WHAT THE EXERCISE ASKS: In the listing below, the answer starts at the line that has "This screenshot has height=567, width=917." and stops after the line that has "565x426 pixels."; please repeat that part exactly and nothing more.

DATA EXCERPTS:
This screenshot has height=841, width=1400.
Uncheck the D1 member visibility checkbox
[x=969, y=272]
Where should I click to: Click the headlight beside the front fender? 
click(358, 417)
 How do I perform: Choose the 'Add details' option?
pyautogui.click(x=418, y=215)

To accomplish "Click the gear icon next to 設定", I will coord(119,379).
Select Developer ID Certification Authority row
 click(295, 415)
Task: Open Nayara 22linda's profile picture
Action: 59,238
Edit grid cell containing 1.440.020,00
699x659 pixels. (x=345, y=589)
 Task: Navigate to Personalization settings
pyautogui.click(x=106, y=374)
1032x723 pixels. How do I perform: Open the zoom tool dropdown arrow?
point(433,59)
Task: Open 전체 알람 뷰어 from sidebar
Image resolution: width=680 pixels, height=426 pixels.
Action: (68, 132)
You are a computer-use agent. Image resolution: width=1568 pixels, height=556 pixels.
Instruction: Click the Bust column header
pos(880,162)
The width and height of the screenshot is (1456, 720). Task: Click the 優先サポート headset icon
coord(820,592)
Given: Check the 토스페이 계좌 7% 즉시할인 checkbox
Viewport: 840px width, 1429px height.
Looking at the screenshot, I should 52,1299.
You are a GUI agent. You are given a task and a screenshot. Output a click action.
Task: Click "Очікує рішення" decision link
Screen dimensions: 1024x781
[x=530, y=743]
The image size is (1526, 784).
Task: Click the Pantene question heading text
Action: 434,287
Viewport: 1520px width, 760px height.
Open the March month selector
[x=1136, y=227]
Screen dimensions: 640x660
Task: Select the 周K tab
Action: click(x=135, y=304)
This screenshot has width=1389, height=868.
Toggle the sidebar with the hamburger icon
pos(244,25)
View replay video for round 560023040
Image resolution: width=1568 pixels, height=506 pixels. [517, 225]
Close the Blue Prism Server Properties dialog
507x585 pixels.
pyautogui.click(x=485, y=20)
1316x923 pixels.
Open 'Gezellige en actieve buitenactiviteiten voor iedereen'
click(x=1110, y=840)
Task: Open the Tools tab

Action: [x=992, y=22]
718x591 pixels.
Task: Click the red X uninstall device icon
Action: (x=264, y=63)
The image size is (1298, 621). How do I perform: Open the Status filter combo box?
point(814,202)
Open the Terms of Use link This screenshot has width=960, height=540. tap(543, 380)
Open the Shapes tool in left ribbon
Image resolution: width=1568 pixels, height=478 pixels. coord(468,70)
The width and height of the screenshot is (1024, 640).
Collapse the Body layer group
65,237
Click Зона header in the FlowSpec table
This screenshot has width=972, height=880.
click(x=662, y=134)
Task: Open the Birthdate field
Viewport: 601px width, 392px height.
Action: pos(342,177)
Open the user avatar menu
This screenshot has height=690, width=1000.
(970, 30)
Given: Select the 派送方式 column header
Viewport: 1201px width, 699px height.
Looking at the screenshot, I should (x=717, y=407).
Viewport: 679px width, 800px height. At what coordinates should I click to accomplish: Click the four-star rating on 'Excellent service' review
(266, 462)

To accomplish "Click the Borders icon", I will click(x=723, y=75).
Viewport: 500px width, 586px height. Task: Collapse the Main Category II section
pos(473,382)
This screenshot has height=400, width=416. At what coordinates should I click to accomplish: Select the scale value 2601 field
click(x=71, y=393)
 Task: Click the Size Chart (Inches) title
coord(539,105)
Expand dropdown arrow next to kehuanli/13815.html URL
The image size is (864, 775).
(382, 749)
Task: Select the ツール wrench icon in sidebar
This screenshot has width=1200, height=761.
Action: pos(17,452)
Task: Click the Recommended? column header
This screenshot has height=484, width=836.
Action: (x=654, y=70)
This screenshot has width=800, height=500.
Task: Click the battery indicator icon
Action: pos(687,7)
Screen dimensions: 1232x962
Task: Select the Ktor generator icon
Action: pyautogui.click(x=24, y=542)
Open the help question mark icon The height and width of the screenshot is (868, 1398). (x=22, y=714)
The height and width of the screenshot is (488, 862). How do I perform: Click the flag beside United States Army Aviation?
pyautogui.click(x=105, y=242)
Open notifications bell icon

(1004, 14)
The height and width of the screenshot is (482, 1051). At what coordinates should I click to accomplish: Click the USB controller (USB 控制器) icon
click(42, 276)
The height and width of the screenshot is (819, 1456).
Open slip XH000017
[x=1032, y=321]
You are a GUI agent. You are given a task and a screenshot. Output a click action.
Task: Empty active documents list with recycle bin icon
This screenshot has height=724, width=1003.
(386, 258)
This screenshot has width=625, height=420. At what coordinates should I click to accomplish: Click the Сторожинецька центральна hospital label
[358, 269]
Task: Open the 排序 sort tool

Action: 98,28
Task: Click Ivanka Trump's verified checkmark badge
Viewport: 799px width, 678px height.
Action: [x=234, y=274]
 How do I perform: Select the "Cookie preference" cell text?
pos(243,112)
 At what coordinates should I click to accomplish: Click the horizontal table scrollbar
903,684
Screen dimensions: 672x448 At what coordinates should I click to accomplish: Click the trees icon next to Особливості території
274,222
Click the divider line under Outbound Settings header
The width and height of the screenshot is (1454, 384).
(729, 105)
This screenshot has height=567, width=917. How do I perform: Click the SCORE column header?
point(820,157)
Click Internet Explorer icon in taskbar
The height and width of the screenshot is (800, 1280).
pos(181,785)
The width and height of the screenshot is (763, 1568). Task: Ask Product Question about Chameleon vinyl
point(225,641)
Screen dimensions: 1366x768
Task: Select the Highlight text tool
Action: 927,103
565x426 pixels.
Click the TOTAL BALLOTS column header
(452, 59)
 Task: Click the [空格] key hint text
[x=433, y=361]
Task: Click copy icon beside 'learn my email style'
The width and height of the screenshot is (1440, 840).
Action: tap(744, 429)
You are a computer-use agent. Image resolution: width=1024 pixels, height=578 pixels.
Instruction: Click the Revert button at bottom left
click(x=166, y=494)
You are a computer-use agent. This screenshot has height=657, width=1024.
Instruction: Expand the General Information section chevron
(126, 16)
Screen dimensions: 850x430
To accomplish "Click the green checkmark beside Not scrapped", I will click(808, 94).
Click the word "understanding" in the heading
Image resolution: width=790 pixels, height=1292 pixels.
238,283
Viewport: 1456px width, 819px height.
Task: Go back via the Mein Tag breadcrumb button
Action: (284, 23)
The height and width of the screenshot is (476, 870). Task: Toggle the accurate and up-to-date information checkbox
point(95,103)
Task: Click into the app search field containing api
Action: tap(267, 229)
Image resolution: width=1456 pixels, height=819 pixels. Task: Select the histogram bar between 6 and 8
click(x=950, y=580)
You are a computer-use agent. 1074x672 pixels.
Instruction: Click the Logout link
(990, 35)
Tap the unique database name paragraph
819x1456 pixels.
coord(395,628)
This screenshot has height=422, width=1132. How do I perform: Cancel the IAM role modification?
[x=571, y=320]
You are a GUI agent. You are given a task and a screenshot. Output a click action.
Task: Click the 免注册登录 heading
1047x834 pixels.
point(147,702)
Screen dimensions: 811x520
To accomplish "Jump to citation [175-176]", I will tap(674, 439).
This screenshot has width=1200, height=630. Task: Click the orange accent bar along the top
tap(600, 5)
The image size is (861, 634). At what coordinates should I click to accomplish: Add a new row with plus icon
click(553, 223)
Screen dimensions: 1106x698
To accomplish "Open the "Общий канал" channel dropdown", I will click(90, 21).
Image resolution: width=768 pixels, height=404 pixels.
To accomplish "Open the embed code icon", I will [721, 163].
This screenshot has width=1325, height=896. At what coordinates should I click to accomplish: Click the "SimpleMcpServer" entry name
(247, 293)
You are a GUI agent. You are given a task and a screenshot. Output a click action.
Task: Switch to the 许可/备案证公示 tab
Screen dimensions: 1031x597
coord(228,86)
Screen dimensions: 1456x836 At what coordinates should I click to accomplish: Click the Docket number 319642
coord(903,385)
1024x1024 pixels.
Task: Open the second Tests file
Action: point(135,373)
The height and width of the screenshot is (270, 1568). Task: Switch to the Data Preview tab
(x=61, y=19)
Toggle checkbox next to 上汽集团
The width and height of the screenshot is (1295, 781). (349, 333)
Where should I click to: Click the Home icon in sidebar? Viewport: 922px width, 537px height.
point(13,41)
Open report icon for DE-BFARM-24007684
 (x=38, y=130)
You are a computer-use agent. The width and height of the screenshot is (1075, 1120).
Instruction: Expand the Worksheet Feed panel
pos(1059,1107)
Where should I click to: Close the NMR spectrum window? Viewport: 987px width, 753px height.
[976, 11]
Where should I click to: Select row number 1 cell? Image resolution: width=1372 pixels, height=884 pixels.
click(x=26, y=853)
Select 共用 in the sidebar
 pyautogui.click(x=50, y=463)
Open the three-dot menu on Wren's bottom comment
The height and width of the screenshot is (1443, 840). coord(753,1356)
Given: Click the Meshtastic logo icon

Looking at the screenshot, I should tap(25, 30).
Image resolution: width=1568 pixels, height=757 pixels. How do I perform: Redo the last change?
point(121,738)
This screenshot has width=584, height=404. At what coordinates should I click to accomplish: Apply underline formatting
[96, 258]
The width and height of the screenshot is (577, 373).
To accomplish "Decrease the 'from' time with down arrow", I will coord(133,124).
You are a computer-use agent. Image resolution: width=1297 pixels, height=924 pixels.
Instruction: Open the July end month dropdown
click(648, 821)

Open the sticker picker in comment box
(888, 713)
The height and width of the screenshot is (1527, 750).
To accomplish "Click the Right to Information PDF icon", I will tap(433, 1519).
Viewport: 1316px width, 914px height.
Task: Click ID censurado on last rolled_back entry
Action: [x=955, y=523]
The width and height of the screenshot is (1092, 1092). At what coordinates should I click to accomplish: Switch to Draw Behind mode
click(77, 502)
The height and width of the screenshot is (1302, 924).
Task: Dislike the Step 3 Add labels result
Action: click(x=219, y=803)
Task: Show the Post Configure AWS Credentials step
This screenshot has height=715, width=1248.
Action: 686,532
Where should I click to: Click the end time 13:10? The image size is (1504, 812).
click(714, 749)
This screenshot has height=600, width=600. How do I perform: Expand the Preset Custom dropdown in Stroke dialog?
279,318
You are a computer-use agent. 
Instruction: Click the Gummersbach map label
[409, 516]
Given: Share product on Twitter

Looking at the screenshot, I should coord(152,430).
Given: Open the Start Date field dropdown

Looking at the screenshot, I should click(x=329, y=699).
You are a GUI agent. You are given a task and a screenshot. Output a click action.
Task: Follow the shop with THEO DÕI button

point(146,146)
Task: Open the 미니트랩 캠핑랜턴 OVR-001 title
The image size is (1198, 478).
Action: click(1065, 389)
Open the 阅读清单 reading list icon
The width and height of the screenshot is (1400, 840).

REPLY TO THE TASK:
This screenshot has height=567, width=917. How do I perform: Click the SCORE column header?
point(820,157)
Click Internet Explorer icon in taskbar
The height and width of the screenshot is (800, 1280).
pos(181,785)
The width and height of the screenshot is (763, 1568). Task: Ask Product Question about Chameleon vinyl
point(225,641)
Screen dimensions: 1366x768
Task: Select the Highlight text tool
Action: 927,103
565x426 pixels.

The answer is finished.